American actress and artist

Thu Tran is a writer and producer, known for her shows Food Party and Late Night Munchies. Much of her work is themed around food and cooking, but with a surreal spin.

== Work ==
Tran attended the Cleveland Institute of Art, where she studied glasswork. While a student, she began making installation art, often themed around food.

In 2007, Tran began creating Food Party, an experimental cooking-themed series which used homemade puppets. The project began as a web series, but in 2009 it was picked up as a show for the Independent Film Channel. Critics noted the show's surreal tone, unique props, and "lo-fi aesthetic".

In 2013, Tran began working on the web series Late Night Munchies for MTV Other.
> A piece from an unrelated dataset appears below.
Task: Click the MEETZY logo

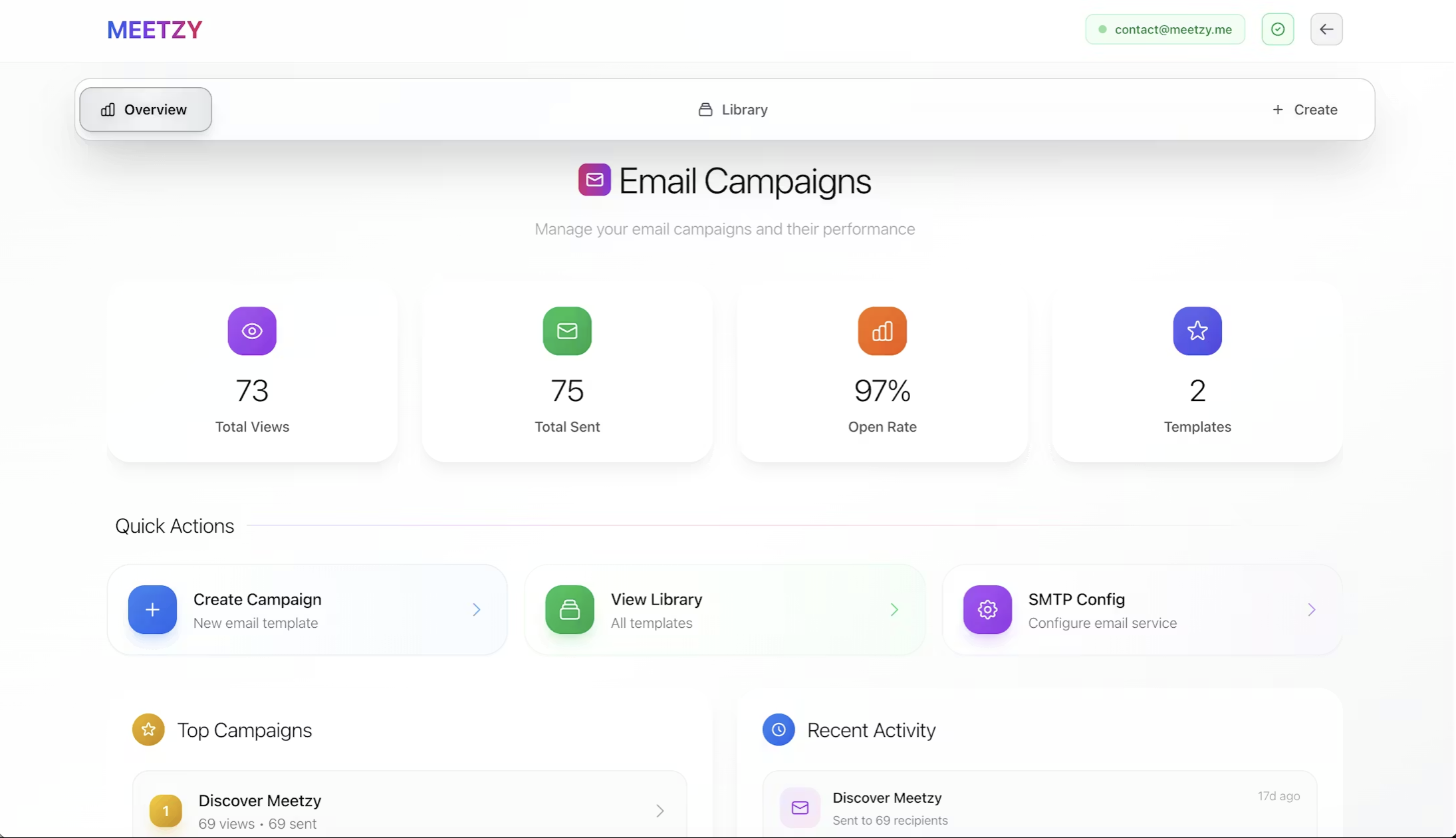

In the web series, guests would cook with Tran, creating unusual dishes together. Guests on the show included Girl Talk, Tiombe Lockhart, and Sharon Needles. Tran would later collaborate with Lockhart on a music video, and would join Girl Talk on one of their tours.

Outside of Food Party and Late Night Munchies, Tran has continued to work as an installation artist, and has collaborated with other artists on music videos, short films, and video games.

== Personal life ==
Tran is of Vietnamese descent and was raised in Cleveland, Ohio; the success of Food Party brought her to Brooklyn. She crafts many of the puppets used in her projects herself. Tran cooks extensively outside of her artistic work, and she learned to cook from her parents, who she credits both with teaching her to cook and influencing her style of humor.